Desde que o presidente Luiz Inácio Lula da Silva cometeu o sincericídio de dizer que o governo pode descumprir a meta de déficit zero para 2024, o apetite dos partidos do Centrão só aumentou. Em público, o discurso oficial é o de que o Executivo precisa fazer o ajuste das contas públicas. Nos bastidores, porém, a conversa é outra.
A cúpula do Centrão não se contentou com o comando dos ministérios do Esporte, dos Portos e Aeroportos nem com a presidência da Caixa Econômica Federal. Quer as 12 vice-presidências da Caixa, a Funasa ressuscitada e também diretorias do Banco do Brasil e da Petrobras, estatal que foi pivô do escândalo do petrolão.
A convocação de uma assembleia extraordinária da Petrobras para o próximo dia 30, com o objetivo de avaliar mudanças no estatuto social da empresa, foi interpretada no Congresso como a oportunidade para derrubar de vez os vetos estabelecidos pela Lei das Estatais a indicações políticas.
Em março, um mês antes de se aposentar, o então ministro do Supremo Tribunal Federal (STF) Ricardo Lewandowski já havia suspendido, em decisão liminar, a regra que proíbe a nomeação de políticos (ministros, secretários e dirigentes de partidos, entre outros) para a direção de estatais.

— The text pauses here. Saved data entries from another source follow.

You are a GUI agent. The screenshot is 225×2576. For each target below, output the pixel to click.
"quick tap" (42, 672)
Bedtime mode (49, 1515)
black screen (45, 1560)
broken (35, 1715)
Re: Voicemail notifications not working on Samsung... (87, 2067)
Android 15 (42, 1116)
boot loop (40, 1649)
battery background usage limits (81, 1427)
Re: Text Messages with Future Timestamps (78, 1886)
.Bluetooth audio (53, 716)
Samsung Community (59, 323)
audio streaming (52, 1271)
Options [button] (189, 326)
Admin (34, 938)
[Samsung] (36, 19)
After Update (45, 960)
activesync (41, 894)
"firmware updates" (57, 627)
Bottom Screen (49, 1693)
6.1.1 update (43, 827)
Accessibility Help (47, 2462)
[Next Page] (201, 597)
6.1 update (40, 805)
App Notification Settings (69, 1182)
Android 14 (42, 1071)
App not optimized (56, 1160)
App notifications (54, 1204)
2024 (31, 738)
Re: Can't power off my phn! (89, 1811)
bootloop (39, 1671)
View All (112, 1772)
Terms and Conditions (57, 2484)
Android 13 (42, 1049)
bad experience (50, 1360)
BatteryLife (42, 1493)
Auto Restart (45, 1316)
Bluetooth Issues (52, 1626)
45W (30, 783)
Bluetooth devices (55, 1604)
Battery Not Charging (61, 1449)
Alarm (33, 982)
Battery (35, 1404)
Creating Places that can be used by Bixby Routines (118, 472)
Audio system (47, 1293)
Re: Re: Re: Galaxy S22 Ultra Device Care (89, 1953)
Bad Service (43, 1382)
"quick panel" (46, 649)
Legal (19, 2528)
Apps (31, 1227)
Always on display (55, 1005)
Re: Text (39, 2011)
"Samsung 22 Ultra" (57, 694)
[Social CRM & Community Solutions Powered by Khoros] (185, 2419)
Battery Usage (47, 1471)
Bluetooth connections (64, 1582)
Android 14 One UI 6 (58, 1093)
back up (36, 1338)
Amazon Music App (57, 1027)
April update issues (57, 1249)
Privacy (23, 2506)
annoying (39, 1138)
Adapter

Diante da confusão provocada pela notícia de mudança no estatuto da Petrobras, o presidente da companhia, Jean Paul Prates, assegurou, na semana passada, que “não há qualquer redução nas exigências em relação à Lei das Estatais”.
Grupo quer obrigar Lula a pagar emendas
Nos últimos dias, o Centrão tem atuado, ainda, para embutir na Lei de Diretrizes Orçamentárias (LDO) um dispositivo que obriga o governo a pagar emendas de liderança e de comissões, faça chuva ou faça sol.
Se prosperasse a meta de déficit zero, coisa em que ninguém mais acredita, Lula fatalmente teria de cortar algo em torno de R$ 53 bilhões do Orçamento no início de 2024, ano de eleições municipais. Nesse cenário, as emendas que destinam recursos para redutos eleitorais de parlamentares virariam pó.
Na prática, pode-se dizer que a ala política do governo, capitaneada pelo ministro da Casa Civil, Rui Costa, venceu a primeira batalha com o ministro da Fazenda, Fernando Haddad. Costa e até mesmo uma parte da equipe econômica argumentavam que, se Haddad não recuasse, programas de investimentos, como o PAC, seriam uma ficção e a popularidade do presidente despencaria.
No café da manhã de sexta-feira com jornalistas, do qual participei, Lula deu a senha para o descumprimento da meta fiscal. Admitiu naquele encontro, no Palácio do Planalto, que 2024 será um ano muito difícil. Não foi só: disse estar disposto a mudar a percepção da sociedade de que o governo “só pensa em pobre”. Há tempos o PT tenta, sem sucesso, conquistar a classe média.
Lula critica a “ganância” do mercado, mas não a do Centrão. Nesta terça-feira, em reunião com ministros, dirigentes e líderes de partidos, o presidente defendeu, mais uma vez, a aliança com esse grupo, que tem à frente o PP do presidente da Câmara, Arthur Lira (AL). E indicou, de novo, que o País não precisa zerar o déficit.
”O fato de revisar a meta não significa que se vá gastar mais. Afinal, votamos o arcabouço fiscal para ter estabilidade econômica”, concordou, mais tarde, o deputado Danilo Forte (União Brasil-CE), relator da LDO. “Mas o que dá estabilidade política é a execução do Orçamento. Não somos ingênuos de achar que não haverá problema em ano eleitoral.”
Ingenuidade, aliás, é uma palavra que não consta do dicionário político do Centrão. Por isso mesmo, a guerra continua.